What the task requires: Every entry below needs to be copied exactly.

Listed records:
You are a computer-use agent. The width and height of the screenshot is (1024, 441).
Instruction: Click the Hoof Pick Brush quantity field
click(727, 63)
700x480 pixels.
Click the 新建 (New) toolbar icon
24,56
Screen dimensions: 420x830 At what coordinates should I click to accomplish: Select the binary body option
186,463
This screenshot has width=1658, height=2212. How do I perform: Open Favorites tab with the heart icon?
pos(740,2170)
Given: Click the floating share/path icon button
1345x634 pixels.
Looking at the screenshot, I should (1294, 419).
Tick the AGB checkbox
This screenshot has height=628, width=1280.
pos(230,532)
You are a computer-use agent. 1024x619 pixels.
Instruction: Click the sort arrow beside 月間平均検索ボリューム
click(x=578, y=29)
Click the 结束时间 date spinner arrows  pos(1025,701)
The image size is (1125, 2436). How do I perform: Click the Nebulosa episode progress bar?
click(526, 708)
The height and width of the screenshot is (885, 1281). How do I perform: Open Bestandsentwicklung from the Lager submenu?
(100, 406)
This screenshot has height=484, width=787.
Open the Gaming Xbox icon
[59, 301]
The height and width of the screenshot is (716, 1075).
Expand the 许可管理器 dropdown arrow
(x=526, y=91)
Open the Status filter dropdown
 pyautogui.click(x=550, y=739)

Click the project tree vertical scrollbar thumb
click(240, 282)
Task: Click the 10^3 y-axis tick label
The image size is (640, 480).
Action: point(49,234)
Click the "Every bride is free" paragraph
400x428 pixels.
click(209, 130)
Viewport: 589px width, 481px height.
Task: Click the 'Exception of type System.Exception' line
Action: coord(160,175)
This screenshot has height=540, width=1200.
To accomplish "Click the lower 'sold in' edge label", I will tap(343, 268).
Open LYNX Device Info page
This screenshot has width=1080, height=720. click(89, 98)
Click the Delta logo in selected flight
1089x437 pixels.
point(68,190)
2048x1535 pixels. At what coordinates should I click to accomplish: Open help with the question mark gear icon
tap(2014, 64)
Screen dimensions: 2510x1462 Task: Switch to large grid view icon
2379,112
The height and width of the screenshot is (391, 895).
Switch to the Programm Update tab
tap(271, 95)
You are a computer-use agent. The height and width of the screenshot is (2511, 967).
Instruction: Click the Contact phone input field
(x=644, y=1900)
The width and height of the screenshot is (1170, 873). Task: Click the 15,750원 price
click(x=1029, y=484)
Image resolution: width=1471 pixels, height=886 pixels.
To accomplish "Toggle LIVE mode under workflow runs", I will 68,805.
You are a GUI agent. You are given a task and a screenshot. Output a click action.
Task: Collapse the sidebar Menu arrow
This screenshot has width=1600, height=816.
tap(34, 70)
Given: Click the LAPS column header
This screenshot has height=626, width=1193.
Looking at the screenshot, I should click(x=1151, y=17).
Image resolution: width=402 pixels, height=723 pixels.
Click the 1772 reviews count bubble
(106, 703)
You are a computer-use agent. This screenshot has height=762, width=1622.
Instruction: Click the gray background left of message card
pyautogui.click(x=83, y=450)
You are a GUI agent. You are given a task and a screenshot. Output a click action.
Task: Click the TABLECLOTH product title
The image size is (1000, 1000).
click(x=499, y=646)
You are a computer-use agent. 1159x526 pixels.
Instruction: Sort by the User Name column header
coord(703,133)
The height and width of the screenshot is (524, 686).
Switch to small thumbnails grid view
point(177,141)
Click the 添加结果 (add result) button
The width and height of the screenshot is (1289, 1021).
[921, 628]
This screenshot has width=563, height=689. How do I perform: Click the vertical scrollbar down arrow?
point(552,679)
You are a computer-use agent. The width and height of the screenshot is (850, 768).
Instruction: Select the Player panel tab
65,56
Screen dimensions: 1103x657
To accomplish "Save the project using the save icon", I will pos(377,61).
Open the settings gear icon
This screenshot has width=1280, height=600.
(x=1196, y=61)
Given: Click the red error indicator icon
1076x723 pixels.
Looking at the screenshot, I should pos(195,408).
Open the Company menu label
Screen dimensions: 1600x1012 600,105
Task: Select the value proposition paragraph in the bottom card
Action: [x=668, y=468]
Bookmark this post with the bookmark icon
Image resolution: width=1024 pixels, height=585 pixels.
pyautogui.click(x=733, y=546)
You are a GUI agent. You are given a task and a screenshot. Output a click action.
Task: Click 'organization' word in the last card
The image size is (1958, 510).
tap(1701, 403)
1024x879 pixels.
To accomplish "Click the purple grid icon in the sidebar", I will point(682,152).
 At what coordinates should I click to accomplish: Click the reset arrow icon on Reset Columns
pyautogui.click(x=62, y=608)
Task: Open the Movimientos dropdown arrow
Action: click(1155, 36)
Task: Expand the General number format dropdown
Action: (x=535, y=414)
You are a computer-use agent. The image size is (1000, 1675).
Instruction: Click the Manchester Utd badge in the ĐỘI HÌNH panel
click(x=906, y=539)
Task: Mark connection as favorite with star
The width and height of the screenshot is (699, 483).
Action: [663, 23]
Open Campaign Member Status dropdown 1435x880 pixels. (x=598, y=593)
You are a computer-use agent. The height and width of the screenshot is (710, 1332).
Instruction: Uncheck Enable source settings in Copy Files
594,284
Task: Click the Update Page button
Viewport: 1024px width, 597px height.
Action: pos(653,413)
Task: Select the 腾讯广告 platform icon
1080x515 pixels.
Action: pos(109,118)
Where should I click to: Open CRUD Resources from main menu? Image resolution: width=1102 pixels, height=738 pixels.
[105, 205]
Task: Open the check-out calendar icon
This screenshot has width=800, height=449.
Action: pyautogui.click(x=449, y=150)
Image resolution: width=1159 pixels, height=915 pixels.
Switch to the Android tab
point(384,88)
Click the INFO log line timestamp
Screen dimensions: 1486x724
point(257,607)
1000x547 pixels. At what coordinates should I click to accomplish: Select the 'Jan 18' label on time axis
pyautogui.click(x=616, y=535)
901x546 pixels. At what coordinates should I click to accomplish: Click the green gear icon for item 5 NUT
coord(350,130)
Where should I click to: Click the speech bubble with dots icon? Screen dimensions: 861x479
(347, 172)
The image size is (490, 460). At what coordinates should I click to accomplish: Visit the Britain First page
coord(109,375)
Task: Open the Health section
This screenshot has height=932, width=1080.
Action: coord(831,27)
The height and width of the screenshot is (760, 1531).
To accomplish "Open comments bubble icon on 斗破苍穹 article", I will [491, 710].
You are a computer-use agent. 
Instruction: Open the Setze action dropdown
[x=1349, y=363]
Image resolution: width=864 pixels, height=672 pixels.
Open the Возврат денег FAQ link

Response below:
You are a computer-use agent. The width and height of the screenshot is (1024, 441).
Instruction: Click the Hoof Pick Brush quantity field
click(727, 63)
700x480 pixels.
Click the 新建 (New) toolbar icon
24,56
Screen dimensions: 420x830 At what coordinates should I click to accomplish: Select the binary body option
186,463
This screenshot has width=1658, height=2212. How do I perform: Open Favorites tab with the heart icon?
pos(740,2170)
Given: Click the floating share/path icon button
1345x634 pixels.
Looking at the screenshot, I should (1294, 419).
Tick the AGB checkbox
This screenshot has height=628, width=1280.
pos(230,532)
You are a computer-use agent. 1024x619 pixels.
Instruction: Click the sort arrow beside 月間平均検索ボリューム
click(x=578, y=29)
Click the 结束时间 date spinner arrows  pos(1025,701)
The image size is (1125, 2436). How do I perform: Click the Nebulosa episode progress bar?
click(526, 708)
The height and width of the screenshot is (885, 1281). How do I perform: Open Bestandsentwicklung from the Lager submenu?
(100, 406)
This screenshot has height=484, width=787.
Open the Gaming Xbox icon
[59, 301]
The height and width of the screenshot is (716, 1075).
Expand the 许可管理器 dropdown arrow
(x=526, y=91)
Open the Status filter dropdown
 pyautogui.click(x=550, y=739)

Click the project tree vertical scrollbar thumb
click(240, 282)
Task: Click the 10^3 y-axis tick label
The image size is (640, 480).
Action: point(49,234)
Click the "Every bride is free" paragraph
400x428 pixels.
click(209, 130)
Viewport: 589px width, 481px height.
Task: Click the 'Exception of type System.Exception' line
Action: coord(160,175)
This screenshot has height=540, width=1200.
To accomplish "Click the lower 'sold in' edge label", I will tap(343, 268).
Open LYNX Device Info page
This screenshot has width=1080, height=720. click(89, 98)
Click the Delta logo in selected flight
1089x437 pixels.
point(68,190)
2048x1535 pixels. At what coordinates should I click to accomplish: Open help with the question mark gear icon
tap(2014, 64)
Screen dimensions: 2510x1462 Task: Switch to large grid view icon
2379,112
The height and width of the screenshot is (391, 895).
Switch to the Programm Update tab
tap(271, 95)
You are a computer-use agent. The height and width of the screenshot is (2511, 967).
Instruction: Click the Contact phone input field
(x=644, y=1900)
The width and height of the screenshot is (1170, 873). Task: Click the 15,750원 price
click(x=1029, y=484)
Image resolution: width=1471 pixels, height=886 pixels.
To accomplish "Toggle LIVE mode under workflow runs", I will 68,805.
You are a GUI agent. You are given a task and a screenshot. Output a click action.
Task: Collapse the sidebar Menu arrow
This screenshot has width=1600, height=816.
tap(34, 70)
Given: Click the LAPS column header
This screenshot has height=626, width=1193.
Looking at the screenshot, I should click(x=1151, y=17).
Image resolution: width=402 pixels, height=723 pixels.
Click the 1772 reviews count bubble
(106, 703)
You are a computer-use agent. This screenshot has height=762, width=1622.
Instruction: Click the gray background left of message card
pyautogui.click(x=83, y=450)
You are a GUI agent. You are given a task and a screenshot. Output a click action.
Task: Click the TABLECLOTH product title
The image size is (1000, 1000).
click(x=499, y=646)
You are a computer-use agent. 1159x526 pixels.
Instruction: Sort by the User Name column header
coord(703,133)
The height and width of the screenshot is (524, 686).
Switch to small thumbnails grid view
point(177,141)
Click the 添加结果 (add result) button
The width and height of the screenshot is (1289, 1021).
[921, 628]
This screenshot has width=563, height=689. How do I perform: Click the vertical scrollbar down arrow?
point(552,679)
You are a computer-use agent. The width and height of the screenshot is (850, 768).
Instruction: Select the Player panel tab
65,56
Screen dimensions: 1103x657
To accomplish "Save the project using the save icon", I will pos(377,61).
Open the settings gear icon
This screenshot has width=1280, height=600.
(x=1196, y=61)
Given: Click the red error indicator icon
1076x723 pixels.
Looking at the screenshot, I should pos(195,408).
Open the Company menu label
Screen dimensions: 1600x1012 600,105
Task: Select the value proposition paragraph in the bottom card
Action: [x=668, y=468]
Bookmark this post with the bookmark icon
Image resolution: width=1024 pixels, height=585 pixels.
pyautogui.click(x=733, y=546)
You are a GUI agent. You are given a task and a screenshot. Output a click action.
Task: Click 'organization' word in the last card
The image size is (1958, 510).
tap(1701, 403)
1024x879 pixels.
To accomplish "Click the purple grid icon in the sidebar", I will point(682,152).
 At what coordinates should I click to accomplish: Click the reset arrow icon on Reset Columns
pyautogui.click(x=62, y=608)
Task: Open the Movimientos dropdown arrow
Action: click(1155, 36)
Task: Expand the General number format dropdown
Action: (x=535, y=414)
You are a computer-use agent. The image size is (1000, 1675).
Instruction: Click the Manchester Utd badge in the ĐỘI HÌNH panel
click(x=906, y=539)
Task: Mark connection as favorite with star
The width and height of the screenshot is (699, 483).
Action: [663, 23]
Open Campaign Member Status dropdown 1435x880 pixels. (x=598, y=593)
You are a computer-use agent. The height and width of the screenshot is (710, 1332).
Instruction: Uncheck Enable source settings in Copy Files
594,284
Task: Click the Update Page button
Viewport: 1024px width, 597px height.
Action: pos(653,413)
Task: Select the 腾讯广告 platform icon
1080x515 pixels.
Action: pos(109,118)
Where should I click to: Open CRUD Resources from main menu? Image resolution: width=1102 pixels, height=738 pixels.
[105, 205]
Task: Open the check-out calendar icon
This screenshot has width=800, height=449.
Action: pyautogui.click(x=449, y=150)
Image resolution: width=1159 pixels, height=915 pixels.
Switch to the Android tab
point(384,88)
Click the INFO log line timestamp
Screen dimensions: 1486x724
point(257,607)
1000x547 pixels. At what coordinates should I click to accomplish: Select the 'Jan 18' label on time axis
pyautogui.click(x=616, y=535)
901x546 pixels. At what coordinates should I click to accomplish: Click the green gear icon for item 5 NUT
coord(350,130)
Where should I click to: Click the speech bubble with dots icon? Screen dimensions: 861x479
(347, 172)
The image size is (490, 460). At what coordinates should I click to accomplish: Visit the Britain First page
coord(109,375)
Task: Open the Health section
This screenshot has height=932, width=1080.
Action: coord(831,27)
The height and width of the screenshot is (760, 1531).
To accomplish "Open comments bubble icon on 斗破苍穹 article", I will [491, 710].
You are a computer-use agent. 
Instruction: Open the Setze action dropdown
[x=1349, y=363]
Image resolution: width=864 pixels, height=672 pixels.
Open the Возврат денег FAQ link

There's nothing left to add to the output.